The second stage of construction was still in process when Utzon resigned. His position was principally taken over by Peter Hall, who became largely responsible for the interior design. Other persons appointed that same year to replace Utzon were E.H. Farmer as government architect, D.S. Littlemore and Lionel Todd.
The four significant changes to the design after Utzon left were:- The cladding to the podium and the paving (the podium was originally not to be clad down to the water, but to be left open).
- The construction of the glass walls (Utzon was planning to use a system of prefabricated plywood mullions, but a different system was designed to deal with the glass).
- Use of the halls (The major hall which was originally to be a multipurpose opera/concert hall, became solely a concert hall, called the Concert Hall. The minor hall, originally for stage productions only, had the added function of opera and ballet to deal with and is called the Opera Theatre.
As a result, the "Opera Theatre" is inadequate to stage large
scale opera and ballet. A theatre, a cinema and a library were also added, (later changed to two live drama theatres and a studio). These changes were primarily because of inadequacies in the original competition brief, which did not make it adequately clear how the Opera House was to be used.
The layout of the interiors was changed and the stage machinery, already designed and fitted inside the major hall, was pulled out and largely thrown away. - The interior designs: Utzon's plywood corridor designs, and his acoustic and seating designs for the interior of both major halls, were scrapped completely. His design for the Concert Hall was rejected as it only seated 2000, which was considered insufficient.

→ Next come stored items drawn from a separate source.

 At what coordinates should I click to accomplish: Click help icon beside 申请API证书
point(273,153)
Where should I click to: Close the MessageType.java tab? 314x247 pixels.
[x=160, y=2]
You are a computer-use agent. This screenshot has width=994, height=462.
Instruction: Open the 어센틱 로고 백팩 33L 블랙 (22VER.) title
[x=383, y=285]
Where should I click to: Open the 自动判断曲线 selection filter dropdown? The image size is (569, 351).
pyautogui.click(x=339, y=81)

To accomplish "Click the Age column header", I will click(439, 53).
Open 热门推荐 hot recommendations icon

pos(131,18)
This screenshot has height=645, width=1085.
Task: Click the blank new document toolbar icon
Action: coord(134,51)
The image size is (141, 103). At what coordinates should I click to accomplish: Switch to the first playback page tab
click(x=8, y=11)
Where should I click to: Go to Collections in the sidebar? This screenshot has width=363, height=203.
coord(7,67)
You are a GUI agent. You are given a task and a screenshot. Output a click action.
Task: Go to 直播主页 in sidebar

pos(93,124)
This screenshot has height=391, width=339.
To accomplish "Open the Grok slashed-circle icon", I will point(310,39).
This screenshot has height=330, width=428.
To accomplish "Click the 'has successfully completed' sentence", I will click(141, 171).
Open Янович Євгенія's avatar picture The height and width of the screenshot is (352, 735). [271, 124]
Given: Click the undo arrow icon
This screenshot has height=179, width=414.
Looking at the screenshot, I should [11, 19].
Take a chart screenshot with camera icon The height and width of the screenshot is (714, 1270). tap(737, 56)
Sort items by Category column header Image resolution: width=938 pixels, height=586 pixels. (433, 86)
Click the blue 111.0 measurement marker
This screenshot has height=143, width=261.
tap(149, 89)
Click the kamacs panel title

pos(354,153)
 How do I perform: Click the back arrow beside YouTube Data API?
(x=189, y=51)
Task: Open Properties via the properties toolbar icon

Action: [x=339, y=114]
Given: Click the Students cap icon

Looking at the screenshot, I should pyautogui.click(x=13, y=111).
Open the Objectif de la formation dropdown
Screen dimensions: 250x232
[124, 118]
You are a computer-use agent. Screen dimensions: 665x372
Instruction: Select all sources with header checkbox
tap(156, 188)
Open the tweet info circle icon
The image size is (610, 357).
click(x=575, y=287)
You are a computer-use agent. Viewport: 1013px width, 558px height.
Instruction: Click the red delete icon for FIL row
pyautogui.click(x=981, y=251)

Utzon employed the acoustic consultant Lothar Cremer, and his designs for the major halls were later modelled and found to be very good. The subsequent Todd, Hall and Littlemore versions of both major halls have some problems with acoustics, particularly for the performing musicians.
The orchestra pit in the Opera Theatre is cramped and dangerous to musicians' hearing. The Concert Hall has a very high roof leading to lack of early reflections onstage - perspex rings (the "acoustic clouds") hanging over the stage were added shortly before opening in an (unsuccessful) attempt to address this problem.
The Opera House was formally completed in 1973, having cost $102 million. H.R. ‘Sam’ Hoare, the Hornibrook director in charge of the project, provided the following approximations in 1973: Stage I: podium Civil & Civic P/L approximately $5.5m. Stage II: roof shells M.R. Hornibrook (NSW) P/L approximately $12.5m. Stage III: completion The Hornibrook Group $56.5m. Separate contracts: stage equipment, stage lighting and organ $9.0m. Fees and other costs $16.5m.
The original cost estimate in 1957 was £3,500,000 ($7 million). The original completion date set by the government was January 26, 1963.